Myanmar Rejects Genocide Accusations Against Rohingya
Accusations are "flawed and unfounded"
The Minister for the President's Office in Myanmar, Ko Ko Hlaing, stated that international cases accusing the country of genocide against the Muslim Rohingya minority are "defective and unfounded." In a statement published by state media, Myanmar's military government criticized the case brought to the International Court of Justice (ICJ) by Gambia.
The Foreign Minister asserted that "the accusations made by Gambia are factually and legally unfounded" and that "biased reports based on unreliable evidence cannot replace the truth." The military government, which seized power in 2021, claimed to cooperate with the ICJ case "in good faith" out of respect for international law.

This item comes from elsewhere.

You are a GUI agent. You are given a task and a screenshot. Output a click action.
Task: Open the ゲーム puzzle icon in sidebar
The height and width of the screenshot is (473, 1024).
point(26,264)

Gambia filed the complaint against Myanmar at the ICJ in 2019, two years after the country's military launched an offensive that forced approximately 750,000 Rohingya to flee their homes, mostly to Bangladesh. Survivors of this offensive reported mass killings, rapes, and arson.
Today, around 1.17 million Rohingya live in dire conditions in refugee camps in Cox's Bazar, Bangladesh. On the first day of the trial, Gambian Justice Minister Dawda Jallow told the court that the Rohingya "were targeted for destruction" in Myanmar.
Myanmar's lawyers are set to begin their court response on Friday. This trial is the first genocide case that the ICJ has examined in detail in more than a decade, and its outcome could have repercussions for other cases, including South Africa's petition against Israel concerning the genocidal war in Gaza.
The hearings will last three weeks. The then-UN human rights chief described the attacks in Myanmar as a "classic example of ethnic cleansing," and a UN investigative mission concluded that the 2017 offensive included "acts of genocide." However, Myanmar's authorities rejected this report, claiming that the military's offensives were a legitimate campaign against terrorism.
Wednesday's statement from Myanmar's Ministry of Foreign Affairs did not use the term Rohingya but referred to "persons from Rakhine State." The Rohingya are not recognized as an official minority in Myanmar, which denies them citizenship despite many having roots in the country for centuries.
A final decision on the Rohingya genocide case could take months or even years, and although the ICJ lacks means to enforce its decisions, a ruling in favor of Gambia could exert additional political pressure on Myanmar. The Southeast Asian country is currently conducting staged elections criticized by the UN, some Western nations, and human rights groups as neither free nor fair.